Resolving an Invoice Number Collision in an E-Invoice Integration

A few months back, while working on an e-invoice integration, I hit a short but irritating error in production: the official integrator was returning Duplicate / Already Exists. Looking at the logs, the picture was clear — two separate workers had generated the same invoice number at the same second, both had submitted with that number, and one had been rejected. Invoice issuance for that series was blocked, and every job behind it was waiting.

The error actually surfaced at the very end of an architectural migration. Over several months, I had moved invoicing from a synchronous setup — where the user hits a button and waits for the result on screen — to an asynchronous one: different projects and frameworks write to a shared RabbitMQ queue, and a dedicated consumer/worker microservice continuously listens and processes that queue. The migration went exactly as I had planned — scalability and resilience were solid. This number collision appeared right at the end of that process, a small wrinkle easy to miss: it turned out that in the synchronous model, the user waiting had accidentally serialized the work. Once the consumer ran concurrently, that accidental serialization was gone, and a race condition that had been hiding in plain sight for years finally surfaced.

This post is a log of that day and the decisions that followed. I wrote up the deep architectural side separately (link below); here I want to talk about the “what did this feel like in a real project, and which traps did I step on” side.

The problem was actually two problems

At first glance it looked like a classic race condition. The invoice number was being generated at submission time with SELECT MAX(invoice_no) + 1. This approach had worked flawlessly with a single worker for years, but it breaks the moment parallel workers start processing the same series concurrently: both read the same value from MAX(), and both go to the external API with the same number.

My first instinct was the same as most developers’: “generate the number upfront, when the message is queued, and the collision goes away.” As I started implementing it, I realized this solves the race while creating a worse problem. In e-invoicing, a number must not only be free of duplicates — it must also be free of gaps. The legal requirement is that no number can be skipped in a series. If I generate the number at the start, and an invoice sitting in the queue later fails at the integrator or gets cancelled by the user, I’m left with an unaccounted-for gap in the series.

So I was holding a double-edged blade: generate too late and you get a race; generate too early and you get a gap. The challenge wasn’t swapping one approach for the other — it was satisfying both constraints at once.

The essence of the solution: reserve the number just in time

The starting point was this: generate and persist the number neither too early nor too late — exactly one moment before the external API call. I added a reserved_no column to the invoice; once a number is reserved, it is never deleted even if the external call fails — it stays attached to the invoice and the retry uses that same number. The race side is handled by a central, atomic counter.

Holding the lock only for the reservation and committing immediately — that is, keeping the external call outside the transaction — was also the key to performance. Had I done it wrong and held the lock while the external call was in flight, the system would have become a bottleneck.

I’m not going into the depth of this pattern here — lock window, early commit, hybrid triggering, the dual-write problem, and orphan recovery — I covered that side with code and diagrams in a separate post:

Race Condition and Gap in Sequential Number Generation: JIT Reservation → (sade.dev)

Three things I noted in the log

The takeaways from this that I’ll carry into the next similar problem are mostly on the decision side, not the code side:

A legal constraint is an architectural constraint. “Gap-free numbering” initially looked like an accounting detail; it turned out to be the dominant force shaping the entire system design. There are dozens of approaches that solve a race condition on their own — but the moment you add “and no gaps either,” the solution space narrows drastically. Before filing a requirement under “business rule” and moving on, it’s worth asking how it constrains the architecture.

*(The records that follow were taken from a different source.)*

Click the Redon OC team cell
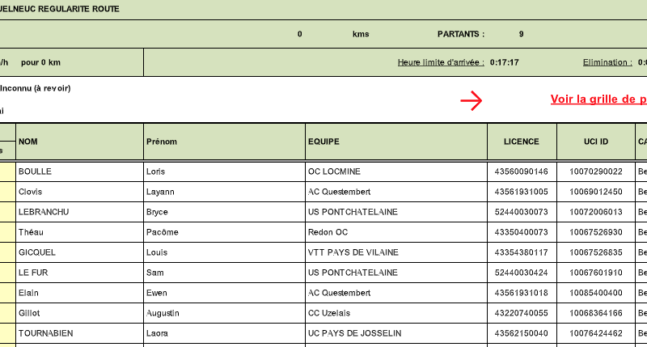pyautogui.click(x=328, y=232)
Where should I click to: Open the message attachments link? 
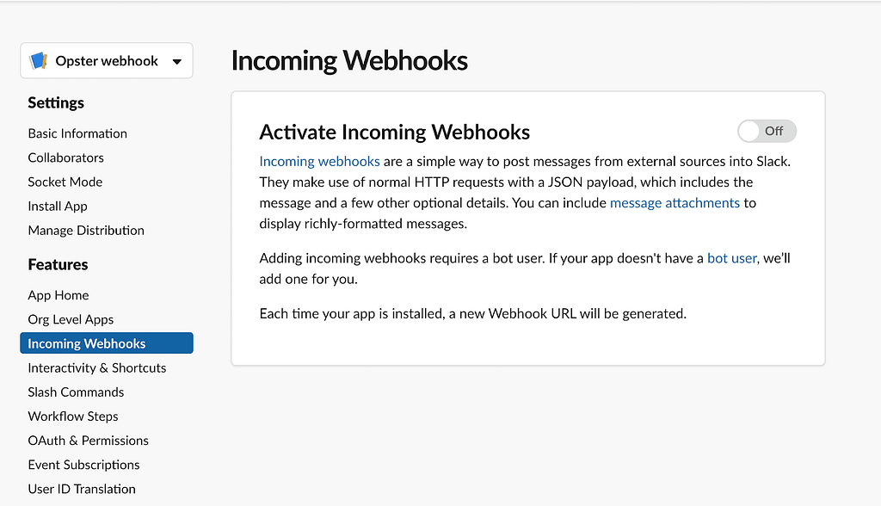click(x=675, y=203)
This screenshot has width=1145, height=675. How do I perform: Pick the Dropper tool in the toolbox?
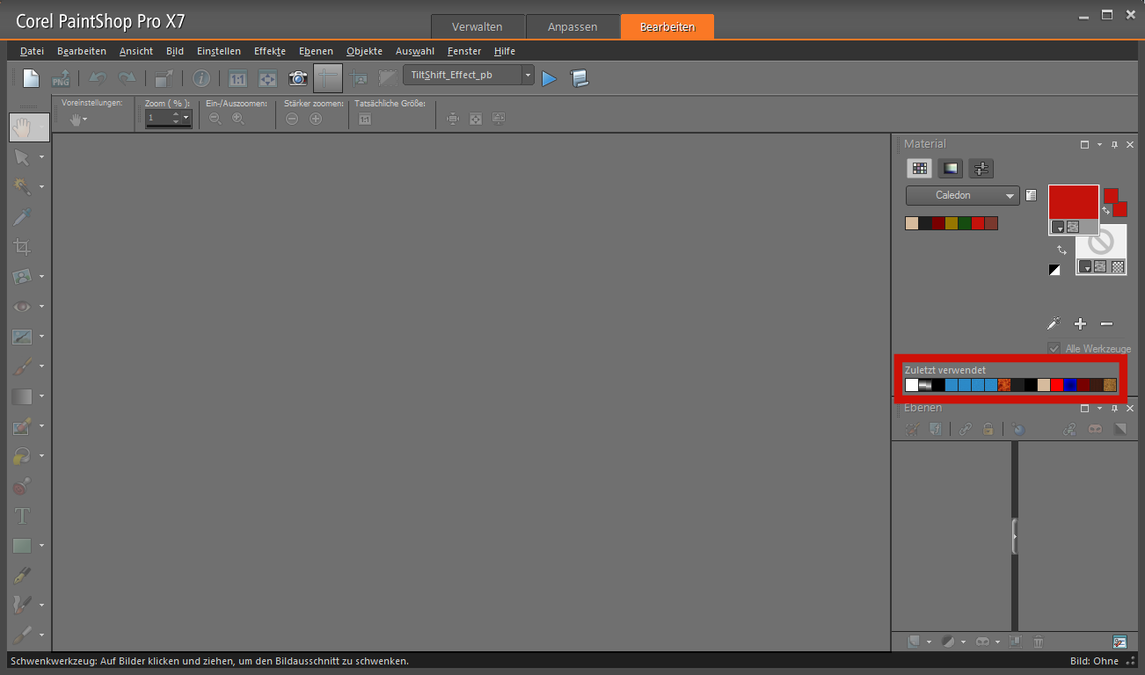22,217
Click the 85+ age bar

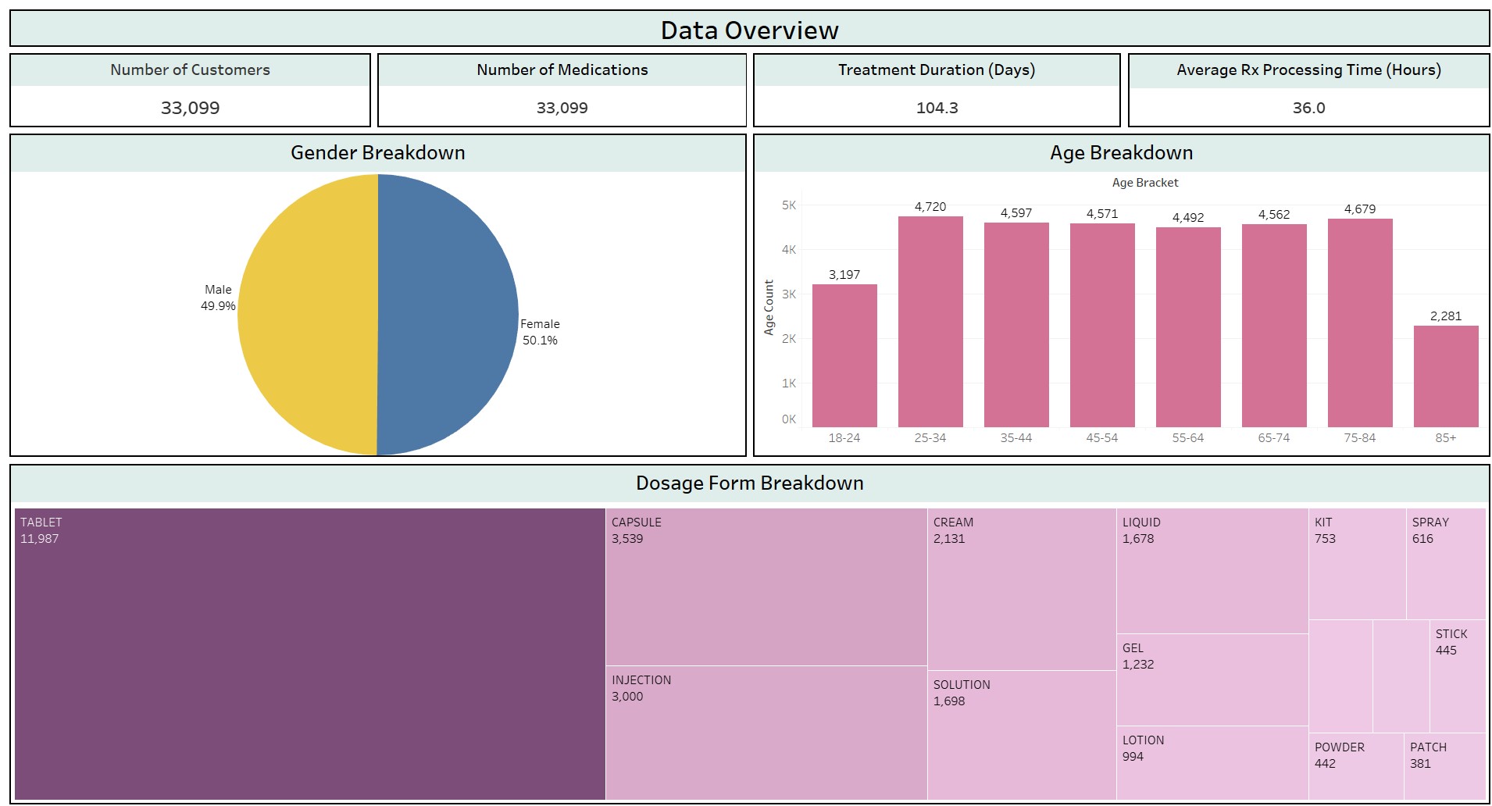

Every step that touches the outside world can fail. Scenarios like the integrator call succeeding but the network dying during the local write are not “if” situations — they’re “when.” Building the design on the assumption that “requests can come again, calls can be interrupted mid-flight” is another face of the same discipline I described when writing about idempotency in APIs. Sealing the number before the call was precisely what made it possible to later ask “did this invoice actually go through?”

Measure first, then assume. The shortcut “numbers are colliding, so we need locking” was only half right. The real question was where and for how long to hold the lock; if I had designed that without measuring the logs and the actual behavior, I would have built a system that worked but choked under load.

In the end, generating sequential, gap-free numbers turned out to be less of a locking problem and more of a timing problem: sealing the state exactly one moment before the outside world sees it. Everything else fell into place around that single decision.